§ **Task details**
Rewrite the records from the line with "You are a computer-use" to the line with "Task: Click the", changing "selector" to "dropdown" and keeping everything else the same. Leave the pictures out of your answer.
==================================================
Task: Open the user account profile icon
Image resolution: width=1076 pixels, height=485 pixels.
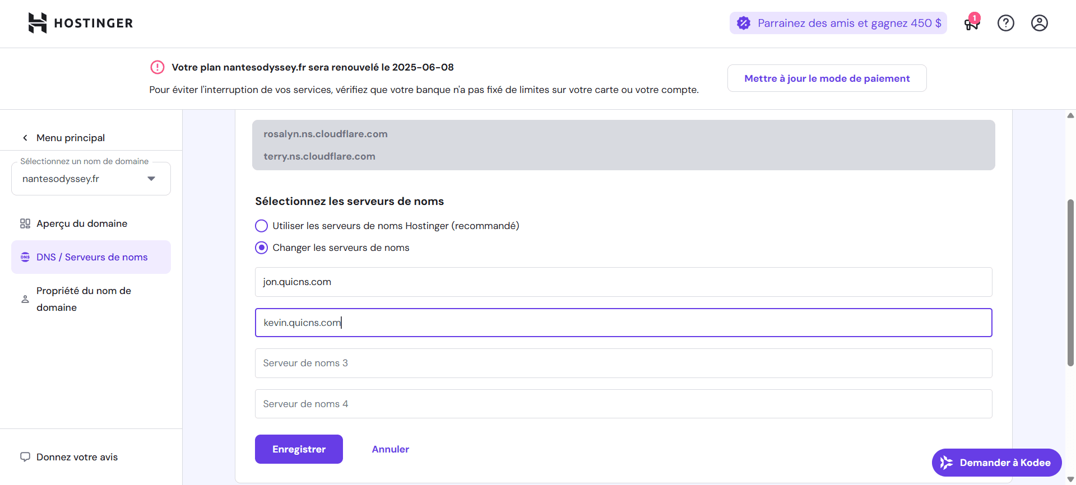Action: pos(1039,23)
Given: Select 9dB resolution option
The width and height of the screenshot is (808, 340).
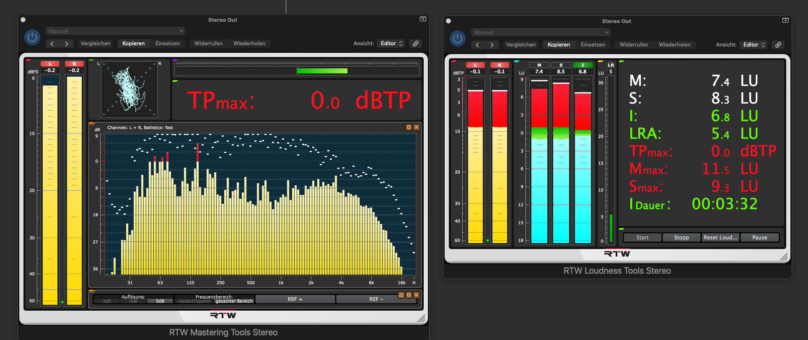Looking at the screenshot, I should pyautogui.click(x=160, y=301).

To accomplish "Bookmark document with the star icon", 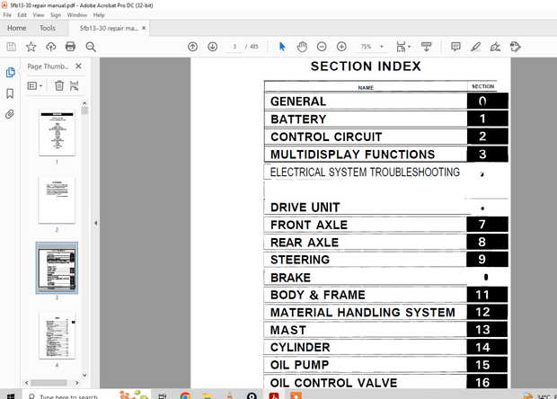I will pyautogui.click(x=31, y=47).
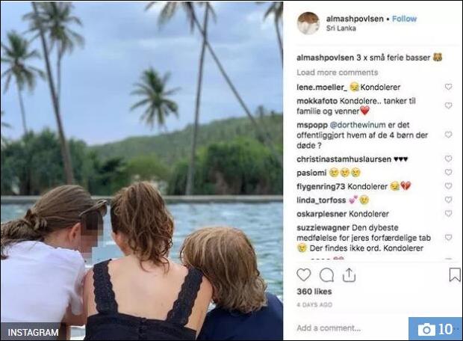The width and height of the screenshot is (463, 341).
Task: Share the post via share icon
Action: pyautogui.click(x=349, y=275)
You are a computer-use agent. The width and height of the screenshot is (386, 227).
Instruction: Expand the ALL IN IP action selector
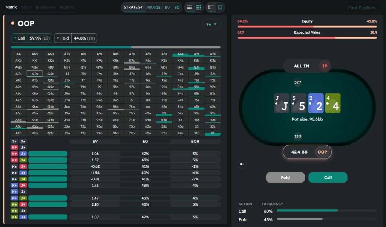[x=307, y=66]
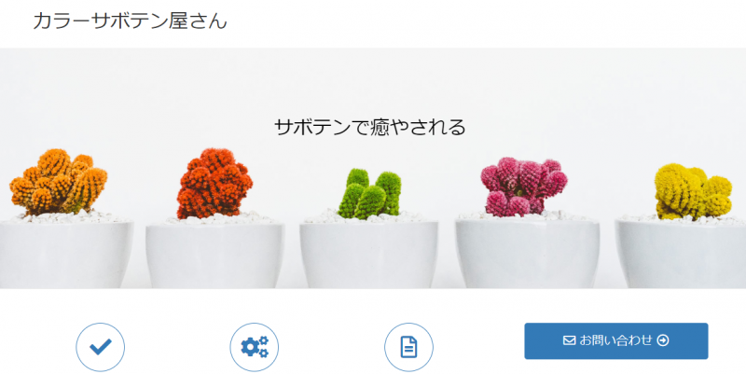This screenshot has height=374, width=746.
Task: Click the white pot under the yellow cactus
Action: [x=681, y=255]
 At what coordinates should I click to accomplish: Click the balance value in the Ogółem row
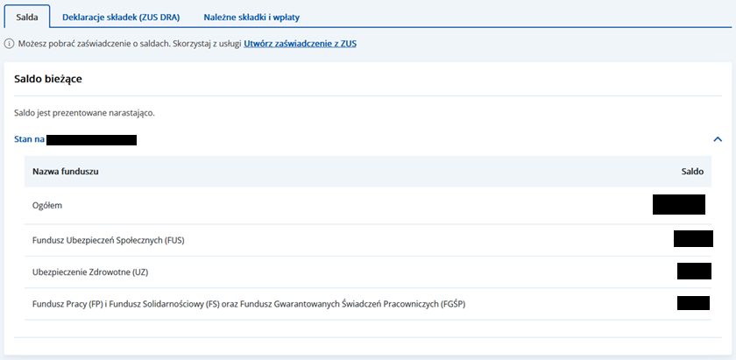[x=678, y=205]
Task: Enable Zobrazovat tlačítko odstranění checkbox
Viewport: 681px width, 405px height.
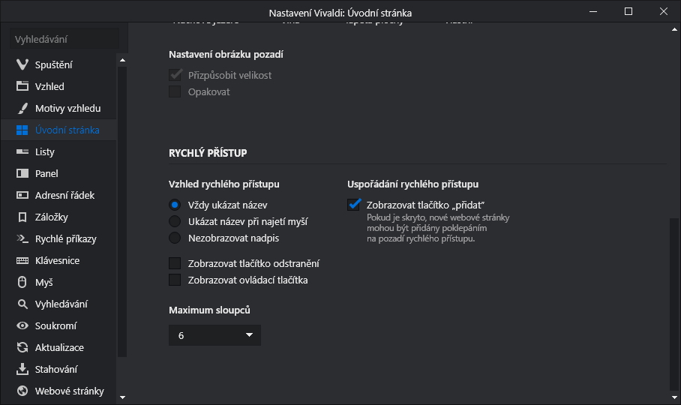Action: click(175, 263)
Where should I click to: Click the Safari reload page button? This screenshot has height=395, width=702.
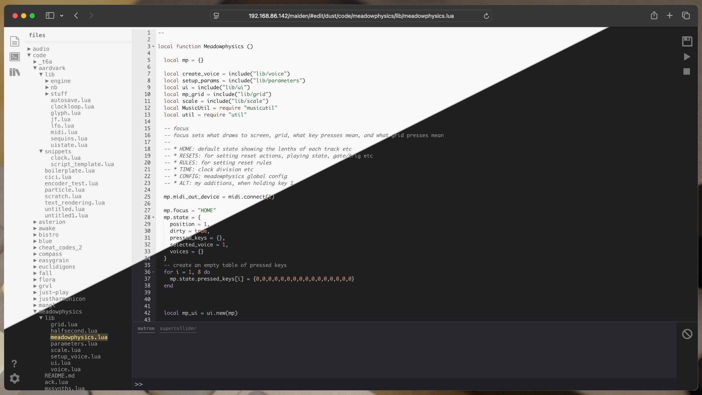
==================================================
§ **Answer to this exercise**
You are a computer-use agent. The width and height of the screenshot is (386, 227).
Instruction: Expand the ALL IN IP action dropdown
[x=307, y=66]
This screenshot has height=374, width=746.
Task: Click the white pot under the yellow cactus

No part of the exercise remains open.